After pressure from FATF, Philippines lawmakers amended the anti-money laundering law to apply the code to the country’s gaming industry. Since 2017, the AMLA has applied to brick-and-mortar casinos and offshore online gaming sites that are run from the Philippines.

PAGCOR is the primary agency tasked with assuring that casinos are adhering to the AMLA. It’s no easy task, however, as casinos often deal with whales who seek to limit the exposure of their identity for tax and security purposes.

The job has only escalated in scope after China forced VIP junket groups out of Macau on concerns that the travel organizers for high rollers acted as money laundering facilitators for the Chinese mainland’s wealthiest residents.

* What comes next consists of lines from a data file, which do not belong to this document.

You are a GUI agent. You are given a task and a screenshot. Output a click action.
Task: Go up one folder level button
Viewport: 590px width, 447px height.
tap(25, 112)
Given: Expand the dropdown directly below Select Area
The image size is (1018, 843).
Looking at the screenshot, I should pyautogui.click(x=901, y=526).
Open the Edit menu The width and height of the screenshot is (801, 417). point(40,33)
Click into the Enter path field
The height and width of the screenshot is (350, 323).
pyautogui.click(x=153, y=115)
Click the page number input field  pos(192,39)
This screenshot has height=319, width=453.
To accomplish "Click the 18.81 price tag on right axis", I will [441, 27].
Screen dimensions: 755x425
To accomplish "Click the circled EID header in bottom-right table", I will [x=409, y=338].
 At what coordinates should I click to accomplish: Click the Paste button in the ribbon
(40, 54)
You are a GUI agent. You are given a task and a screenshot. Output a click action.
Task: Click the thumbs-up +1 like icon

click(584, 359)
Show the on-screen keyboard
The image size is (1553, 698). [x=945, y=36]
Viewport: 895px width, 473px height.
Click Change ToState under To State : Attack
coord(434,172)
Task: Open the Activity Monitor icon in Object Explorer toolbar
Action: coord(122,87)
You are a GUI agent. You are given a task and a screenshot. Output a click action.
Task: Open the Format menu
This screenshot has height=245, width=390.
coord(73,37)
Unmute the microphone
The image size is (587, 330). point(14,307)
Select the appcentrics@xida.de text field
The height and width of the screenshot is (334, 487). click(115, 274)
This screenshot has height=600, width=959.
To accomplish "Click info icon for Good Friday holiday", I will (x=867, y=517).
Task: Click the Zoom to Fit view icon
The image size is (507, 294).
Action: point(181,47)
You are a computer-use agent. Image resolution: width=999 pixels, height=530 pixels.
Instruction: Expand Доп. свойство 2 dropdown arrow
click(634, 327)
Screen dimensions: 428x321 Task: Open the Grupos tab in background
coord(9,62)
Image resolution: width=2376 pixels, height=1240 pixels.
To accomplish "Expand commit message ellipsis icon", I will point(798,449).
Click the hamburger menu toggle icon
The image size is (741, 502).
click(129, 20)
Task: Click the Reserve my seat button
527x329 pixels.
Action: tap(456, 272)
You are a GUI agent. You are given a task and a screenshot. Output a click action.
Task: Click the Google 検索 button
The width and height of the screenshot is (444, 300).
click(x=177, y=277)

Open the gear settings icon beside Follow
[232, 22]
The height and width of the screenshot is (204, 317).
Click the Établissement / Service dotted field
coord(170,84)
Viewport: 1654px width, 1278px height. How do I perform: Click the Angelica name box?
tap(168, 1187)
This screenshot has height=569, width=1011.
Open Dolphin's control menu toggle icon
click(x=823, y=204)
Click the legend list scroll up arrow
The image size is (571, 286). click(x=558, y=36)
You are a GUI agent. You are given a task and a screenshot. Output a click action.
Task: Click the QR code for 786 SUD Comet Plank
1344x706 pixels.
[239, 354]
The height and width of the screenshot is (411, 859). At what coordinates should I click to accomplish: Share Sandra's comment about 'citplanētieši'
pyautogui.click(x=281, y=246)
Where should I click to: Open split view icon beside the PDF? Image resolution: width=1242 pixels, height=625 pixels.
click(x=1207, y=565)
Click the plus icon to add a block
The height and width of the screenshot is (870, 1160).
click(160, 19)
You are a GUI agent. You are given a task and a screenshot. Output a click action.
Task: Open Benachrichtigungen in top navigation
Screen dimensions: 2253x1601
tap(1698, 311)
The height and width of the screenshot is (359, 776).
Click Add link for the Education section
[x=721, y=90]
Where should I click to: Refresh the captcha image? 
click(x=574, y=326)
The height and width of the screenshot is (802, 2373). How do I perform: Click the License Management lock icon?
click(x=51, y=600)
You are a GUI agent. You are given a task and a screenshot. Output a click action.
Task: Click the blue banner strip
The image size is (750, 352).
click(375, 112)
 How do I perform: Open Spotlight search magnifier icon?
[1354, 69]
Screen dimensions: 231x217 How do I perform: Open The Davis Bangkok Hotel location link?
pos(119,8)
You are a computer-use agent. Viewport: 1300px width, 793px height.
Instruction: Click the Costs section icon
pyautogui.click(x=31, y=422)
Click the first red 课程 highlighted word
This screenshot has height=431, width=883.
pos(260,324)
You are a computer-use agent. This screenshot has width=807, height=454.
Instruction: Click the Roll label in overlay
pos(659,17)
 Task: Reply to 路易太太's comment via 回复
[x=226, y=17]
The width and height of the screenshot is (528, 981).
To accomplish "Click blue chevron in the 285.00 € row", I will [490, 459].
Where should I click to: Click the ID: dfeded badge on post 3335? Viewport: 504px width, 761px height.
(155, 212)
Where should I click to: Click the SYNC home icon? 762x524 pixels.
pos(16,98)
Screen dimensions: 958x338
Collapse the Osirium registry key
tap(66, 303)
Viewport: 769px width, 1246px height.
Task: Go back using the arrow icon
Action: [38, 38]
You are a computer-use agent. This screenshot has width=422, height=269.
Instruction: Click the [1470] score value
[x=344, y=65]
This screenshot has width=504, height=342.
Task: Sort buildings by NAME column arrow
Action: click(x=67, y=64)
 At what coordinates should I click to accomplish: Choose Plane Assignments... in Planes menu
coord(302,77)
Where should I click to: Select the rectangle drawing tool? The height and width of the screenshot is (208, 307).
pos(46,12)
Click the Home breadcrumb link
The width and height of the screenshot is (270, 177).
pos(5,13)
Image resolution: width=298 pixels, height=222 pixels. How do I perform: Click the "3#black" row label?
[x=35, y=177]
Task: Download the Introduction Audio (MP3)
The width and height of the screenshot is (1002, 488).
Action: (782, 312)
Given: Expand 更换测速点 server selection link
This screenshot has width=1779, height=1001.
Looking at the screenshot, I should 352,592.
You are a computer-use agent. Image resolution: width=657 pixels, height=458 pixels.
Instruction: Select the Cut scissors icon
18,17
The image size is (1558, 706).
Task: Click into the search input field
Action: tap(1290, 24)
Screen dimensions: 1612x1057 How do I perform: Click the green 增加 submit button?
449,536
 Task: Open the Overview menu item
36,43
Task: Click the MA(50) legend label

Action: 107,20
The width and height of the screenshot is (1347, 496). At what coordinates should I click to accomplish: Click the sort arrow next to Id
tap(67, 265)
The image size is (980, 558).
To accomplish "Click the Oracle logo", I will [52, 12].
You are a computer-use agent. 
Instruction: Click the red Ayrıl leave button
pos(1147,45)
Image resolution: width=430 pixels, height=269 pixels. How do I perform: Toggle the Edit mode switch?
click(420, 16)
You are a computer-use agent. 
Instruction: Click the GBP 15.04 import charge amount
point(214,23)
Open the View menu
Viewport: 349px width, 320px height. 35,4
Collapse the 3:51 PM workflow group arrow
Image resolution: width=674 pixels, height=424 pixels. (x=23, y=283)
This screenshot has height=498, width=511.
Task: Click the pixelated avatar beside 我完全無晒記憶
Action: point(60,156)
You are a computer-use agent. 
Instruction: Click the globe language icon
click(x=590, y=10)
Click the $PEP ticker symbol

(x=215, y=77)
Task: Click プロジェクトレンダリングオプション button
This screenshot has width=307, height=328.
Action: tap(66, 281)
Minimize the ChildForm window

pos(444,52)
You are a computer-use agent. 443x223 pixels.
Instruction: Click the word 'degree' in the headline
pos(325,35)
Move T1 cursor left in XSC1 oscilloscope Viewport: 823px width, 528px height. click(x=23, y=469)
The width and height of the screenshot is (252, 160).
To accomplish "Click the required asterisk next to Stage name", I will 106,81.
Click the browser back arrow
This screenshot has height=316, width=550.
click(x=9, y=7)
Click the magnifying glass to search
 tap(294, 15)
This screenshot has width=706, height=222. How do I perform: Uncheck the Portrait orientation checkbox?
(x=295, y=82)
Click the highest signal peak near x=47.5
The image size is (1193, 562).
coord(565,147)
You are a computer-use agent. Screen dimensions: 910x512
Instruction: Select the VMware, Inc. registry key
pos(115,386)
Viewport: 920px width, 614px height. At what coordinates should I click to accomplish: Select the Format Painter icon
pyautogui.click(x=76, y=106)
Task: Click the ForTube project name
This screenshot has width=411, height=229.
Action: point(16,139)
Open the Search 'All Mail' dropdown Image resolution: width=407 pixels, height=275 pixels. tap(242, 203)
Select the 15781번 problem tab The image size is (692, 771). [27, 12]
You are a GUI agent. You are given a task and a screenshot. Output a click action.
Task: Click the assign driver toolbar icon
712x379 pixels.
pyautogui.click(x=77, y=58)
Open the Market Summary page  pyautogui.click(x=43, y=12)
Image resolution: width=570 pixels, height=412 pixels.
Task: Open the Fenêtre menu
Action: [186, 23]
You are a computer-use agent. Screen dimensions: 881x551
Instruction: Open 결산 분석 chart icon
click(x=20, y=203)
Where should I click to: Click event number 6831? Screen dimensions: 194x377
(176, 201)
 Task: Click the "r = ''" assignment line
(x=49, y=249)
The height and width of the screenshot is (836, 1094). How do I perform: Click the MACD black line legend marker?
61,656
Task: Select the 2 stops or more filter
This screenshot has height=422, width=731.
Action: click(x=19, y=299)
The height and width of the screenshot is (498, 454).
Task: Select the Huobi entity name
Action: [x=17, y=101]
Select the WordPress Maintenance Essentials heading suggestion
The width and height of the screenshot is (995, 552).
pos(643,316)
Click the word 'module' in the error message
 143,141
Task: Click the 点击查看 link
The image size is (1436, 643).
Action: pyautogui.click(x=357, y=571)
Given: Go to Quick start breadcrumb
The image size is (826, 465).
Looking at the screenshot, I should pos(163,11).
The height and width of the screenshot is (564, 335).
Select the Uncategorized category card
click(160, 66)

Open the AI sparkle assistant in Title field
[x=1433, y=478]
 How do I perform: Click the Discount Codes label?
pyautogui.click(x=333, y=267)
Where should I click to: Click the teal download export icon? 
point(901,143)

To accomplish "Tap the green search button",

Many of the junkets that did business in Macau have moved to more welcoming operating climates, with the Philippines reportedly a leading destination.

Black List Threat

The longer the Philippines remains on the FATF “Increased Monitoring” list, the likelier its chances of being placed on the task force’s so-called “black list.” Officially known as the “High-Risk Jurisdictions” list, the black list includes countries with “serious strategic deficiencies.”

The FATF calls on its members to “apply enhanced due diligence” when dealing with blacklisted nations and to “apply counter-measures to protect the international financial system.”

There are precautions for being on the grey list, because the longer we are on the grey list, the bigger the possibility or the higher the risk that we will enter the black list. Of course, we don’t want to be a blacklisted jurisdiction. If we will be on the black list, there are repercussions to that and one of the repercussions is the effect on our transactions of our overseas Filipino workers,” David said.

David revealed that an 18-point action plan to strengthen anti-money laundering protocols and reduce the possibility of financing terrorism has been deployed across relevant governmental agencies.